[DATA IN THIS EXERCISE — start]

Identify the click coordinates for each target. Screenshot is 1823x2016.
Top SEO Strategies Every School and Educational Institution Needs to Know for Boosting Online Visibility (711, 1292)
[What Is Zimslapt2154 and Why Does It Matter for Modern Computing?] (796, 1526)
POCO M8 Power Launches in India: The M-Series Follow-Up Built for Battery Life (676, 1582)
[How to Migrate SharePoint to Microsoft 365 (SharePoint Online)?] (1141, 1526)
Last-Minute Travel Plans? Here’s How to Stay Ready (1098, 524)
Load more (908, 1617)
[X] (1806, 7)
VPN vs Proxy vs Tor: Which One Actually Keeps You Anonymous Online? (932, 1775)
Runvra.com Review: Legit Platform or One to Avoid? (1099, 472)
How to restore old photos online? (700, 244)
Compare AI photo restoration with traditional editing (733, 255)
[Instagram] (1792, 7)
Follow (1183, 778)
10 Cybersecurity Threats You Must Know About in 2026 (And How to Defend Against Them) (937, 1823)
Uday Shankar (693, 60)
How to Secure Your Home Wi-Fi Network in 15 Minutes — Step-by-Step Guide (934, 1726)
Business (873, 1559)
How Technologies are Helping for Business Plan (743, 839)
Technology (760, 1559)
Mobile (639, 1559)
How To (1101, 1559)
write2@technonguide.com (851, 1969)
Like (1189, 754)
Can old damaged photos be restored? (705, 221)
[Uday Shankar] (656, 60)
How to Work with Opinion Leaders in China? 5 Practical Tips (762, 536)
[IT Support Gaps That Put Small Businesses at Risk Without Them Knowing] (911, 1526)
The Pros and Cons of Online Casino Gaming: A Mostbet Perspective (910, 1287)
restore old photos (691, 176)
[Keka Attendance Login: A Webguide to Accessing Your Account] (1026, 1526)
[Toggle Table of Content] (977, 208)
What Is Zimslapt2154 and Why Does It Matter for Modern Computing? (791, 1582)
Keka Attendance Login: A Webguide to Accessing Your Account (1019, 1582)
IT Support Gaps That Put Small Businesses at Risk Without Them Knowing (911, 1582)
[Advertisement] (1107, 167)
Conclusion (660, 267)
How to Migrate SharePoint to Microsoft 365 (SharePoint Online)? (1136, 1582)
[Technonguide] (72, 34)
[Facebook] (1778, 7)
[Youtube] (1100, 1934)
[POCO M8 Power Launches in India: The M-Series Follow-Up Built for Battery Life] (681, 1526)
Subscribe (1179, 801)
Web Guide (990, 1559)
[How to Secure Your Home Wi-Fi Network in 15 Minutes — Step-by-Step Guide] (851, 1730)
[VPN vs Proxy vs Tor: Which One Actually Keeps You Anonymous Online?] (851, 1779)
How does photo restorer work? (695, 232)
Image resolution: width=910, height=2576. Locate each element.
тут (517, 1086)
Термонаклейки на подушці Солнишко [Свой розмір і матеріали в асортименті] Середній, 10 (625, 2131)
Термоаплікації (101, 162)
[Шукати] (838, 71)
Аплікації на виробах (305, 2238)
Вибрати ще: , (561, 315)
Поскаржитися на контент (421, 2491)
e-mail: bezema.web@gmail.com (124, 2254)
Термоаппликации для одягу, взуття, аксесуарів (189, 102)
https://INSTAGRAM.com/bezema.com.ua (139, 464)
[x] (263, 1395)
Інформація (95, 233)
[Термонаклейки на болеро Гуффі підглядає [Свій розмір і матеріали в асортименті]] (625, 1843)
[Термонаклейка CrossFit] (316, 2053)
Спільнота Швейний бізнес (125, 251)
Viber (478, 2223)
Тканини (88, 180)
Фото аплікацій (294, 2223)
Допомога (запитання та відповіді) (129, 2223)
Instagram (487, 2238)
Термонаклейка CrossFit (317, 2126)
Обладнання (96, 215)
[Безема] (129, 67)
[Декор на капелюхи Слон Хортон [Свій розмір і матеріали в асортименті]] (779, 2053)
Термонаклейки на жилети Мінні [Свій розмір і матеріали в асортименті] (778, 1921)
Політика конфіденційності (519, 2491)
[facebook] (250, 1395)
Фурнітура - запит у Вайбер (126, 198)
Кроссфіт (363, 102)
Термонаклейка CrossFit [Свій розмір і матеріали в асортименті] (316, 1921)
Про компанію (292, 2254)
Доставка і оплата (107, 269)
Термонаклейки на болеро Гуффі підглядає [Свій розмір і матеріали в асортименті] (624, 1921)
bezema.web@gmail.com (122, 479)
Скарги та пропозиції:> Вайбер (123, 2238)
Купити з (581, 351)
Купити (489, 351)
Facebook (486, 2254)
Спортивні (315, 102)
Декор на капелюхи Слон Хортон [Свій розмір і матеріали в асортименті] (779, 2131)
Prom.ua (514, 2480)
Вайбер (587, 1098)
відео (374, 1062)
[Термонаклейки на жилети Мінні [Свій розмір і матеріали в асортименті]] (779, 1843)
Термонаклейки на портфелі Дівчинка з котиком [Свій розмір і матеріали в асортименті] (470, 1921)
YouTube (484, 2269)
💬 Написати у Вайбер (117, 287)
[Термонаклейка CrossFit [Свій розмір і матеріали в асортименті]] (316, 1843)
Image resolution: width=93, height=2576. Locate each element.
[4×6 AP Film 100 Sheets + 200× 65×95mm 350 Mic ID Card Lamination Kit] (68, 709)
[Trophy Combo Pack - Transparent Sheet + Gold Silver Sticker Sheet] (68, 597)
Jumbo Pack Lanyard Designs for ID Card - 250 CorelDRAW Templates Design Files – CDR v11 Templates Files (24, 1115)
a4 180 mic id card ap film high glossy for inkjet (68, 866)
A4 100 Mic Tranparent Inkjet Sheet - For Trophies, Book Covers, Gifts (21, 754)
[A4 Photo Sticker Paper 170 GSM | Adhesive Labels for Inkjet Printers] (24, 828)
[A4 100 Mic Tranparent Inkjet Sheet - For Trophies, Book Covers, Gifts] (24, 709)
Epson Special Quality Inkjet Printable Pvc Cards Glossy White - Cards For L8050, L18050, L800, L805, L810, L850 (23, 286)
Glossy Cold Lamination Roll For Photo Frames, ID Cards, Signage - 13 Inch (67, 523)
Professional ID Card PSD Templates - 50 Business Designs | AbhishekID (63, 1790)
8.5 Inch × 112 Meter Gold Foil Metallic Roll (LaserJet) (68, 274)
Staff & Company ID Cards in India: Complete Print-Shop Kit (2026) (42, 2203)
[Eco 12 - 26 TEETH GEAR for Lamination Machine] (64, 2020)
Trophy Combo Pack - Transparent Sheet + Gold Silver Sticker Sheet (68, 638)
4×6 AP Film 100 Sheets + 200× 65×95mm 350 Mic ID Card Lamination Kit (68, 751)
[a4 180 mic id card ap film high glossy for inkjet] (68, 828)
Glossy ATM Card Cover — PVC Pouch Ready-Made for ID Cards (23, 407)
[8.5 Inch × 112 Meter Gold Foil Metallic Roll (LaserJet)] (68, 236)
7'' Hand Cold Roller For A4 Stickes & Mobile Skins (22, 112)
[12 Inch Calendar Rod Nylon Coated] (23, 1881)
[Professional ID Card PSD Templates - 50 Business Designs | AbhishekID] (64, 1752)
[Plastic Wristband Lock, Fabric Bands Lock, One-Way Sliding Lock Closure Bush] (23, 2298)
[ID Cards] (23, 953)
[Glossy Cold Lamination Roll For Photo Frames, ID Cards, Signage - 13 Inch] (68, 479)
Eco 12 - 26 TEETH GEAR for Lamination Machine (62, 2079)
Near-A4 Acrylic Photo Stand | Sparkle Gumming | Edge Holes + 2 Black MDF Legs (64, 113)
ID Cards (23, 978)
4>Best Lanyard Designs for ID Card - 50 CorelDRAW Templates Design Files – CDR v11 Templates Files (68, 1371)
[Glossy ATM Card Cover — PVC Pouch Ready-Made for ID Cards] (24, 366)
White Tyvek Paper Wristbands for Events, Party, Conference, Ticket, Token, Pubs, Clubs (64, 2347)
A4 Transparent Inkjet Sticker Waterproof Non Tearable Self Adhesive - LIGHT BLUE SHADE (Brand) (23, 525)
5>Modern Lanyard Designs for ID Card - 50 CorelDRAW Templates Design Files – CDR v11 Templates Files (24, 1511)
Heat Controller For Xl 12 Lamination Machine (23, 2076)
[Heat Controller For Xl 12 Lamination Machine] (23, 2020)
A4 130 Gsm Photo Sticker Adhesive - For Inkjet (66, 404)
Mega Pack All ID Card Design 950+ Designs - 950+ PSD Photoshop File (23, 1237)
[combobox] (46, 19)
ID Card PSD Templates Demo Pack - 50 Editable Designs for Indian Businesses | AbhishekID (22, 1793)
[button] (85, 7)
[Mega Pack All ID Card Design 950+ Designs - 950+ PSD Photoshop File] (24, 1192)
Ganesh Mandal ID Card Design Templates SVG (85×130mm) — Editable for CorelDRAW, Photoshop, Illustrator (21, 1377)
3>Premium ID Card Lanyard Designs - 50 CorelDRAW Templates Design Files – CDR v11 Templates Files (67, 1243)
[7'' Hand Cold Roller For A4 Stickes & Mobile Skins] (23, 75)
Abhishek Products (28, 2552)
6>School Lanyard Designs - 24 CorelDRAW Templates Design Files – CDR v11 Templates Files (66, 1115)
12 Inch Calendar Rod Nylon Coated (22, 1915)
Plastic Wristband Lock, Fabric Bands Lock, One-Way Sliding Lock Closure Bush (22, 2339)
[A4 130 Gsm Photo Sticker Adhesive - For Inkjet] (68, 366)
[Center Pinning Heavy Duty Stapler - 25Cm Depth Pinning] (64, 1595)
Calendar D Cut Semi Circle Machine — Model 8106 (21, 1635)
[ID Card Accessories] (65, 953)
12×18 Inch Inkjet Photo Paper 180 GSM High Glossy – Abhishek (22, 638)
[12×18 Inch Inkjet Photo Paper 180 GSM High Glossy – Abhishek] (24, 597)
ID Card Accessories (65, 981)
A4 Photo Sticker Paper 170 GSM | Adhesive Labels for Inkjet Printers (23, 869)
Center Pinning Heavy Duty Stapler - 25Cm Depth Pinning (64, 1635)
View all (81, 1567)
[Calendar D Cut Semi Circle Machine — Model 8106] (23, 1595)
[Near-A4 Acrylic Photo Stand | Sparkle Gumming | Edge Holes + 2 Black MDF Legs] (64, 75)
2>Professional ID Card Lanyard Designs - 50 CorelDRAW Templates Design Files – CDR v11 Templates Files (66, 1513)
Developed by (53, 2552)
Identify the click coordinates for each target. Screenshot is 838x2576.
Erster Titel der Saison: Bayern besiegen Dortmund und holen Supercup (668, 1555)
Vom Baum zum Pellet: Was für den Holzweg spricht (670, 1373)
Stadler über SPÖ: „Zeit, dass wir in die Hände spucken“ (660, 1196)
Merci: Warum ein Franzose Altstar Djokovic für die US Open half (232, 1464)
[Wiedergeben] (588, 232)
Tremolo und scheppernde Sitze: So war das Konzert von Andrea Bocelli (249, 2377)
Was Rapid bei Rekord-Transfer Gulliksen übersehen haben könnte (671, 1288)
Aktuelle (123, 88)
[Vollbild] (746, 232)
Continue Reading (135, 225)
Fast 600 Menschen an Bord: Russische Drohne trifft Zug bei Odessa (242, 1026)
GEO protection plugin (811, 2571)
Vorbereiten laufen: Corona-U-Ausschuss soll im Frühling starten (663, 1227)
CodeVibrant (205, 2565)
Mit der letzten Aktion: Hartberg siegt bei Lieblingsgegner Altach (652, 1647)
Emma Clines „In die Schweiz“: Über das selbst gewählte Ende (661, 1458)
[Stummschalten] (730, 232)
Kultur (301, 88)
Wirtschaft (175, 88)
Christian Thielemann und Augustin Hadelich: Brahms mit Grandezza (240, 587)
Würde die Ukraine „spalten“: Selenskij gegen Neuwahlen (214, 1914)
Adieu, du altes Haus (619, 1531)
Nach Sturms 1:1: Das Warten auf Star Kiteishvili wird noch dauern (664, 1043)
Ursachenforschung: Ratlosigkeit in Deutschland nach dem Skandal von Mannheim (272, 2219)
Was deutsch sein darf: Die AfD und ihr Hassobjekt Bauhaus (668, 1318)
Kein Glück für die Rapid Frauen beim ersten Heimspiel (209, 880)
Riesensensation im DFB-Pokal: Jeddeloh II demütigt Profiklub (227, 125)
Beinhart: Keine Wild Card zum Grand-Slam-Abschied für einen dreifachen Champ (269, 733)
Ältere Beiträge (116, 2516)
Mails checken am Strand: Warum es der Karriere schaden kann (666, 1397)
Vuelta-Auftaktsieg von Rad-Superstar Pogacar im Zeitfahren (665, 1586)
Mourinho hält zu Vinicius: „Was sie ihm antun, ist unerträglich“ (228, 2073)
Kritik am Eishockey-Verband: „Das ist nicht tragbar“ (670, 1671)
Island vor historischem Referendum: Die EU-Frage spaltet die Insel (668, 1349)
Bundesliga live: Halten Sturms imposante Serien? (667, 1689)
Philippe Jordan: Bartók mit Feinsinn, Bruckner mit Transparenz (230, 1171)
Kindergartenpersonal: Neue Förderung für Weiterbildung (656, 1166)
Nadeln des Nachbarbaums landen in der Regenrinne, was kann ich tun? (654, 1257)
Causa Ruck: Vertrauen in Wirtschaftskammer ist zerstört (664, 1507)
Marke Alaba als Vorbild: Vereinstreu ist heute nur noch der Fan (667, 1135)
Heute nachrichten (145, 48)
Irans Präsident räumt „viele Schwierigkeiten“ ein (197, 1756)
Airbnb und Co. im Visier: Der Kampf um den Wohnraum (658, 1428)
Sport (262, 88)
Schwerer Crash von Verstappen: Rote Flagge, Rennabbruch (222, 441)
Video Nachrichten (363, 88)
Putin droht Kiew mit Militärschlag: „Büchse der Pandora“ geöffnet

[DATA IN THIS EXERCISE — finish]

Above are the entries. Quote exactly the lines from the one bearing "Ganesh Mandal ID" through the one bearing "[7'' Hand Cold".

SOLUTION FOR THIS EXERCISE:
Ganesh Mandal ID Card Design Templates SVG (85×130mm) — Editable for CorelDRAW, Photoshop, Illustrator (21, 1377)
3>Premium ID Card Lanyard Designs - 50 CorelDRAW Templates Design Files – CDR v11 Templates Files (67, 1243)
[7'' Hand Cold Roller For A4 Stickes & Mobile Skins] (23, 75)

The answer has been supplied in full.